Del resto non sto proponendo un modello di mondo nuovo bensì qualcosa che in parte abbiamo già vissuto, almeno fino all’avvento della cosiddetta “globalizzazione” la quale ha indirizzato il mondo esclusivamente verso la finanza sfrenata, mettendo in un angolo il mondo reale dove ogni giorno abbiamo bisogno di vivere, lavorare e mangiare e dove se qualcosa va storto si può anche morire in conseguenza di scelte sbagliate operate dell’uomo.

Se per quasi duemila anni, dalla nascita di Cristo fino ai primi del novecento, siamo arrivati a una popolazione di quasi due miliardi e negli ultimi 100 anni siamo arrivati a otto miliardi, con un incremento esponenziale dell’aspettativa di vita media, questo è sicuramente dovuto all’avvento degli Stati democratici moderni, dotati di una moneta fiat, i quali possono spendere illimitatamente al fine di creare occupazione e benessere, indirizzando le loro politiche verso la ricerca, le scoperte e le nuove tecnologie. Tutto ciò è considerato come quel progresso capace, appunto, di creare le condizioni affinché la popolazione si moltiplicasse in pochissimo tempo.
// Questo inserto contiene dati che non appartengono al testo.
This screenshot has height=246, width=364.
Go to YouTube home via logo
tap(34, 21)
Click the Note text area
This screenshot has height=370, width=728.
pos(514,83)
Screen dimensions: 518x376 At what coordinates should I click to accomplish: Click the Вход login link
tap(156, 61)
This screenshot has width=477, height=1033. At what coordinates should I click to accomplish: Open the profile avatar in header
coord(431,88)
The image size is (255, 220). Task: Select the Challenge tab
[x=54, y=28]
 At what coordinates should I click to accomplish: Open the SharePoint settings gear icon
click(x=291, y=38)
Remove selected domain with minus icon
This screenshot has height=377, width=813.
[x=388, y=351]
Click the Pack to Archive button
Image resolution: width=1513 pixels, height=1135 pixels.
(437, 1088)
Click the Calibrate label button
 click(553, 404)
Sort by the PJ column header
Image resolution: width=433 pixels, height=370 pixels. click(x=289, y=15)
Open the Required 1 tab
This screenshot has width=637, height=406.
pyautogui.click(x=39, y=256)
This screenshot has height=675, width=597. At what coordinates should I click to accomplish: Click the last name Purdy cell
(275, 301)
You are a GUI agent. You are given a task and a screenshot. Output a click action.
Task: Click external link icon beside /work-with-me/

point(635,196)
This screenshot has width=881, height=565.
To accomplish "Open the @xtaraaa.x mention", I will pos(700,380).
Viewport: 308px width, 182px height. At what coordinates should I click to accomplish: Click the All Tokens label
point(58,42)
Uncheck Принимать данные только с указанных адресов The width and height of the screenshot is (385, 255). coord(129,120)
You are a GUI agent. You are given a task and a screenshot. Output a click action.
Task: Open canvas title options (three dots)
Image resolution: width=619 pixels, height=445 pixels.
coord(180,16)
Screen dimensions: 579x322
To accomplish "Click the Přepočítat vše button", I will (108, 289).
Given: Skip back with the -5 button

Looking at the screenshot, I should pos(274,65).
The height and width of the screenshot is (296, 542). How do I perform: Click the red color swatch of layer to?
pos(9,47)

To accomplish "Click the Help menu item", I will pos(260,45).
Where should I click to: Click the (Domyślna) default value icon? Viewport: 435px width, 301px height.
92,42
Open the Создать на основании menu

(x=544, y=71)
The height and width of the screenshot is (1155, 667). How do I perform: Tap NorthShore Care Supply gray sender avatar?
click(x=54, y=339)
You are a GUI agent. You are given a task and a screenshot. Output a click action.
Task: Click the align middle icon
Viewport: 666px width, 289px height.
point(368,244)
Se guardiamo a come tutto questo sia avvenuto, nonostante la cattiva comprensione che tuttora persiste in merito al reale funzionamento della moneta moderna fiat, dovremmo chiederci quanto avremmo potuto fare di più in passato e quanto potremmo fare in futuro qualora questa comprensione fosse nella disponibilità di tutti.

Dobbiamo agire in fretta per tornare ad avere un mondo più sicuro, certi che il modello attuale non è a vantaggio della maggioranza bensì di pochi. Le soluzioni ci sarebbero e la strada da seguire sarebbe quella tratteggiata qui sopra, nel solco del progresso umano e coscienziale. I soldi per rendere sicure le nostre strade, le nostre, scuole, i nostri ospedali, le nostre città ci sono, si possono creare dal nulla con un semplice “click” su una tastiera di un computer. Oggi i dati della disoccupazione sono drammatici e chi lavora fa fatica ad arrivare a fine mese, abbiamo beni e servizi sugli scaffali e gente che se ne priva perché non ha un reddito sufficiente per usufruirne, laddove sarebbe invece possibile avere una enorme disponibilità di lavoro per chiunque e in amplissimi campi dello scibile umano. Si stampano soldi per darli alle banche le quali poi li usano per la speculazione, al contrario non si stampano soldi per costruire una scuola o un ospedale e questo è tremendamente sbagliato, come potete ben capire.

Dobbiamo uscire in fretta da questo paradigma e riportare il nostro sistema economico sui binari di quelle che sono verità economiche evidenti, altrimenti il prezzo che pagheremo sarà ancora più alto.